**What is expected:**
One part of the entries below is wanted: the lines from the one containing "The image size is (380, 285)." through the one containing "Open the Books". Write those out exactly and nothing else.

**Material for this task:**
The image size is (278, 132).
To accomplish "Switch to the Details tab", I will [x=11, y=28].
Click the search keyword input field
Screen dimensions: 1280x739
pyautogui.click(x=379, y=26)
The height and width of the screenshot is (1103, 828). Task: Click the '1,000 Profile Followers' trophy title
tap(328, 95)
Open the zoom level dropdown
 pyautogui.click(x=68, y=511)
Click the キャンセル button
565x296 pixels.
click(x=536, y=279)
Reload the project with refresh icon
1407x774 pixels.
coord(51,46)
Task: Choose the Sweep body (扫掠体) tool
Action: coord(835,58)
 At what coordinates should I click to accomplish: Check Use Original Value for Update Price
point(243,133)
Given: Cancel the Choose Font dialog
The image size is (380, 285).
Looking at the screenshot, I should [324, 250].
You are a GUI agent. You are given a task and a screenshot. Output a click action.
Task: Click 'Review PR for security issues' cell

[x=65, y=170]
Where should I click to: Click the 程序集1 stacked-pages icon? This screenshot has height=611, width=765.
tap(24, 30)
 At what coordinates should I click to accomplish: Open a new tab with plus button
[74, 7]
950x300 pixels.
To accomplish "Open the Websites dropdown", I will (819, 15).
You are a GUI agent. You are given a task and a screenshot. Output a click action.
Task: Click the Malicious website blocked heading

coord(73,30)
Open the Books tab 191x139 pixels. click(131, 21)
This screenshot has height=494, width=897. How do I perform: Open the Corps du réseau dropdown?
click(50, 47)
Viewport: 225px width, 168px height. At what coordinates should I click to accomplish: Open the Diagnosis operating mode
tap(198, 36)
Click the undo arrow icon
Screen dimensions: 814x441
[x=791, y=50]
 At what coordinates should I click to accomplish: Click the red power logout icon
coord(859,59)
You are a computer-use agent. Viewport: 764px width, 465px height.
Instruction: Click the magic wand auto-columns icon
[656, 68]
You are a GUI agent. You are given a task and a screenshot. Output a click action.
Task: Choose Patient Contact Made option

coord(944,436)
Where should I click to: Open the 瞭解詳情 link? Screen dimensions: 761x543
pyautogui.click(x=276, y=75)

**Output for this task:**
The image size is (380, 285).
Looking at the screenshot, I should [324, 250].
You are a GUI agent. You are given a task and a screenshot. Output a click action.
Task: Click 'Review PR for security issues' cell

[x=65, y=170]
Where should I click to: Click the 程序集1 stacked-pages icon? This screenshot has height=611, width=765.
tap(24, 30)
 At what coordinates should I click to accomplish: Open a new tab with plus button
[74, 7]
950x300 pixels.
To accomplish "Open the Websites dropdown", I will (819, 15).
You are a GUI agent. You are given a task and a screenshot. Output a click action.
Task: Click the Malicious website blocked heading

coord(73,30)
Open the Books tab 191x139 pixels. click(131, 21)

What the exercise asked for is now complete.